◆ TASK DETAILS
Below are some records; quote exactly the lines from the one that contains "Click the Ryte logo icon" through the one that contains "You are a computer-use agent. 1160x631", inclusive, and no others.

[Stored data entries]
--------------------
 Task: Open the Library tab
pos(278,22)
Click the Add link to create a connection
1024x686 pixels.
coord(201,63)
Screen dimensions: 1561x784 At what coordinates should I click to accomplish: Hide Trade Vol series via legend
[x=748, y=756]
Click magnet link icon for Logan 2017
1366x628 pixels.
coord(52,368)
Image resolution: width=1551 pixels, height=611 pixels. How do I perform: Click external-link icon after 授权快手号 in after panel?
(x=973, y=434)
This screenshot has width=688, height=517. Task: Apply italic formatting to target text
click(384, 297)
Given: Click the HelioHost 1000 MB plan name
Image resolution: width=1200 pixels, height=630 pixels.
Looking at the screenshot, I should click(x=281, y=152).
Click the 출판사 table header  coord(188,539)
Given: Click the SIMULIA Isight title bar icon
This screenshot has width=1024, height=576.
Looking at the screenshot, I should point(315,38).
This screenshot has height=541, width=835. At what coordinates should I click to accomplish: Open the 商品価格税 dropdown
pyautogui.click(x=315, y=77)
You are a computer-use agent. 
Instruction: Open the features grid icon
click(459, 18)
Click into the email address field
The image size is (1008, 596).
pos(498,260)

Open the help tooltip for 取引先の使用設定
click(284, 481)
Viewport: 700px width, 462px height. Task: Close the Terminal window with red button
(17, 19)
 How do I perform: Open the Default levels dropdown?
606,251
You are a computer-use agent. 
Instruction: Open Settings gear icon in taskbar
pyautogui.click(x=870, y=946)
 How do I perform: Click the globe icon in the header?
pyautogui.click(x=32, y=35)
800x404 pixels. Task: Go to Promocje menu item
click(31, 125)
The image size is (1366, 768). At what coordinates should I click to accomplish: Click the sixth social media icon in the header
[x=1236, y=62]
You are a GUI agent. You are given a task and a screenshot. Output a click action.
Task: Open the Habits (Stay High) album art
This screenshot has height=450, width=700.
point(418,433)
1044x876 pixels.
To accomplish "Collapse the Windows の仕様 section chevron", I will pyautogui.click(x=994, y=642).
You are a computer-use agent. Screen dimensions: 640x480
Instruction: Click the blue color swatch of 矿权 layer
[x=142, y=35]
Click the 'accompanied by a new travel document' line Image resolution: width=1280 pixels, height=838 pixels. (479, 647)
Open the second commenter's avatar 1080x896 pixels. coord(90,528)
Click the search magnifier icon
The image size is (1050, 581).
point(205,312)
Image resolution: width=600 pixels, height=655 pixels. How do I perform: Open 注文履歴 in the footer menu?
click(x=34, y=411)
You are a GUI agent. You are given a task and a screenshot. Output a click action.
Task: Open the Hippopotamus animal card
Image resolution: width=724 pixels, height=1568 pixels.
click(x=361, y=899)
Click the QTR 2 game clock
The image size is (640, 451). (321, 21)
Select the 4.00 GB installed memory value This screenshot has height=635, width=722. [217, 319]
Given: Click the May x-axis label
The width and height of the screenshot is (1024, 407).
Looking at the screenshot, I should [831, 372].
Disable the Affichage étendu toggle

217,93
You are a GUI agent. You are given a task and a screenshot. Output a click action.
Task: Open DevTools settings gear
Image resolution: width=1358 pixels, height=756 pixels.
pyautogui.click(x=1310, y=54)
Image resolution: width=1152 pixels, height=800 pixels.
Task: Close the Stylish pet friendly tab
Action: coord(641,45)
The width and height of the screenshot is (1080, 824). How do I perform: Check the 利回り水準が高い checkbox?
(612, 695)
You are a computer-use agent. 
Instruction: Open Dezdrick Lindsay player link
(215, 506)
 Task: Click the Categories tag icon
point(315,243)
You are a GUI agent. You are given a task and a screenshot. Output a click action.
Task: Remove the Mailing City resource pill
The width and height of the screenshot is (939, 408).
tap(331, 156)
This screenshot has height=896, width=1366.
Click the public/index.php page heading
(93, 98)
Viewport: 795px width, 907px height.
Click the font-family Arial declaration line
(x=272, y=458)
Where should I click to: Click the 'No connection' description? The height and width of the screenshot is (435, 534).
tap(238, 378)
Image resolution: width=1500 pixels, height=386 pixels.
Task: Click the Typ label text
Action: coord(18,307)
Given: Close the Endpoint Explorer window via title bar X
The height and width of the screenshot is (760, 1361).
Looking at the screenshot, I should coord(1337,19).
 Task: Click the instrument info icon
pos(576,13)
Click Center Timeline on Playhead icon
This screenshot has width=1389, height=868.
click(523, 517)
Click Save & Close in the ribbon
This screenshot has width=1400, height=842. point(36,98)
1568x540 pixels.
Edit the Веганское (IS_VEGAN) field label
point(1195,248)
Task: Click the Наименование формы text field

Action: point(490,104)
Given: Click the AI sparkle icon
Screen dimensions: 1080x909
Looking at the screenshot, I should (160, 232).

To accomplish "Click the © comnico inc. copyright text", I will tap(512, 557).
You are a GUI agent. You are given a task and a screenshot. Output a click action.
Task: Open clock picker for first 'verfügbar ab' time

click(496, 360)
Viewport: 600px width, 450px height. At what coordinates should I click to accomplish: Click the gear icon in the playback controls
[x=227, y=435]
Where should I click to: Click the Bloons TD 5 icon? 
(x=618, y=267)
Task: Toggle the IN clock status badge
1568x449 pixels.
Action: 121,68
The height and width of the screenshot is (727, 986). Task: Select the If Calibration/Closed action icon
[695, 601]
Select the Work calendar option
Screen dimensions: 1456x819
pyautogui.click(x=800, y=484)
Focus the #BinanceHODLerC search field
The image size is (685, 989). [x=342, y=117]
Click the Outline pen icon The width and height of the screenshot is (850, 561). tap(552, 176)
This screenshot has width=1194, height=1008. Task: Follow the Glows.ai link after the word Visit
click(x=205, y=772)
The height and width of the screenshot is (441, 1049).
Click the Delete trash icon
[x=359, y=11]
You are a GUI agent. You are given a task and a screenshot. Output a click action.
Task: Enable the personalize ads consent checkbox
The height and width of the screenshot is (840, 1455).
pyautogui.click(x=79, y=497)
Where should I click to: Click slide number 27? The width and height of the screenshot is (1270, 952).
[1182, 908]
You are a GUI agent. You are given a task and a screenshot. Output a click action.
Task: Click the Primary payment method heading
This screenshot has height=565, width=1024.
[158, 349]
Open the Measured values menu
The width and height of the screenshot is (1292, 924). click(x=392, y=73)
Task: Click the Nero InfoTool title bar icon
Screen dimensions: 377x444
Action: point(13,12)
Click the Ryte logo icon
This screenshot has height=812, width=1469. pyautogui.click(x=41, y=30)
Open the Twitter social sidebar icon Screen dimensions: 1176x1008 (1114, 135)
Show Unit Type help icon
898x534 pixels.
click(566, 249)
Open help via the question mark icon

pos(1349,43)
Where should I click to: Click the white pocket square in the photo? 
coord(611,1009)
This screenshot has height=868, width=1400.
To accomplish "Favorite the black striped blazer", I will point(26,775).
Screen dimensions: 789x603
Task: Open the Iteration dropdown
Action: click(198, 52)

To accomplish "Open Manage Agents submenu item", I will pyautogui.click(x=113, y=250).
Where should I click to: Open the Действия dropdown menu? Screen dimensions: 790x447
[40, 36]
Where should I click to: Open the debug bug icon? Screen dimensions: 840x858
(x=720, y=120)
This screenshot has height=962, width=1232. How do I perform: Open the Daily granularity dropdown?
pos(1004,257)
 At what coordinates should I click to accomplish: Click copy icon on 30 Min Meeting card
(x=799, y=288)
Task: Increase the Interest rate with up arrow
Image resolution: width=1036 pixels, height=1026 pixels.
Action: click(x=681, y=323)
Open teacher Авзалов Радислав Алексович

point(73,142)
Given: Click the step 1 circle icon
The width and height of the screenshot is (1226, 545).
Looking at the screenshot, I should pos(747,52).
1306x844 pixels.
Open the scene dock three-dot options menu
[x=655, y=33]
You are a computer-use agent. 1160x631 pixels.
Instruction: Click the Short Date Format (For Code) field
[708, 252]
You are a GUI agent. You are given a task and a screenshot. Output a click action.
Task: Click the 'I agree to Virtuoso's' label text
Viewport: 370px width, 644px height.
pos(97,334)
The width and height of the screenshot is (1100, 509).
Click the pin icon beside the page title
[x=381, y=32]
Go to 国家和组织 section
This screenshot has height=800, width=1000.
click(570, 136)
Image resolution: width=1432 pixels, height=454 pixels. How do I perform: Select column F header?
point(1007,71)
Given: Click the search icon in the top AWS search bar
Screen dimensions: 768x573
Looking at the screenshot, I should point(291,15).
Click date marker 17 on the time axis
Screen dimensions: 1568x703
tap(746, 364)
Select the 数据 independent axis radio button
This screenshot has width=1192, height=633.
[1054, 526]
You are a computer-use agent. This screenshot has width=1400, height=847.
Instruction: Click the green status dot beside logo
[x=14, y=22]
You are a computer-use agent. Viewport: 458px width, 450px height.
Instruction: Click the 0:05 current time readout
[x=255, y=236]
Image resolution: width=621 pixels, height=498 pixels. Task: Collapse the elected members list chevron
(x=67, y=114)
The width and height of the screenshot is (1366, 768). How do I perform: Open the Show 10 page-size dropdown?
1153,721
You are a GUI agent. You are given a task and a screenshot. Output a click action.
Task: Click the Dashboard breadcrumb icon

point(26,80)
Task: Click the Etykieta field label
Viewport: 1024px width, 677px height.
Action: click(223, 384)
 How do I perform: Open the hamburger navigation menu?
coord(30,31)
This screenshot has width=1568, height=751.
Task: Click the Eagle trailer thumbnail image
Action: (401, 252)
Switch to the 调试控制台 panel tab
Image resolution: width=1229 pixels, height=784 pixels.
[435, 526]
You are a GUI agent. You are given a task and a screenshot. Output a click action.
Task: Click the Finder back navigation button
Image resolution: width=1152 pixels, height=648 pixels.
--------------------
◆ TASK SOLUTION
Click the Ryte logo icon
This screenshot has height=812, width=1469. pyautogui.click(x=41, y=30)
Open the Twitter social sidebar icon Screen dimensions: 1176x1008 (1114, 135)
Show Unit Type help icon
898x534 pixels.
click(566, 249)
Open help via the question mark icon

pos(1349,43)
Where should I click to: Click the white pocket square in the photo? 
coord(611,1009)
This screenshot has height=868, width=1400.
To accomplish "Favorite the black striped blazer", I will point(26,775).
Screen dimensions: 789x603
Task: Open the Iteration dropdown
Action: click(198, 52)

To accomplish "Open Manage Agents submenu item", I will pyautogui.click(x=113, y=250).
Where should I click to: Open the Действия dropdown menu? Screen dimensions: 790x447
[40, 36]
Where should I click to: Open the debug bug icon? Screen dimensions: 840x858
(x=720, y=120)
This screenshot has height=962, width=1232. How do I perform: Open the Daily granularity dropdown?
pos(1004,257)
 At what coordinates should I click to accomplish: Click copy icon on 30 Min Meeting card
(x=799, y=288)
Task: Increase the Interest rate with up arrow
Image resolution: width=1036 pixels, height=1026 pixels.
Action: click(x=681, y=323)
Open teacher Авзалов Радислав Алексович

point(73,142)
Given: Click the step 1 circle icon
The width and height of the screenshot is (1226, 545).
Looking at the screenshot, I should pos(747,52).
1306x844 pixels.
Open the scene dock three-dot options menu
[x=655, y=33]
You are a computer-use agent. 1160x631 pixels.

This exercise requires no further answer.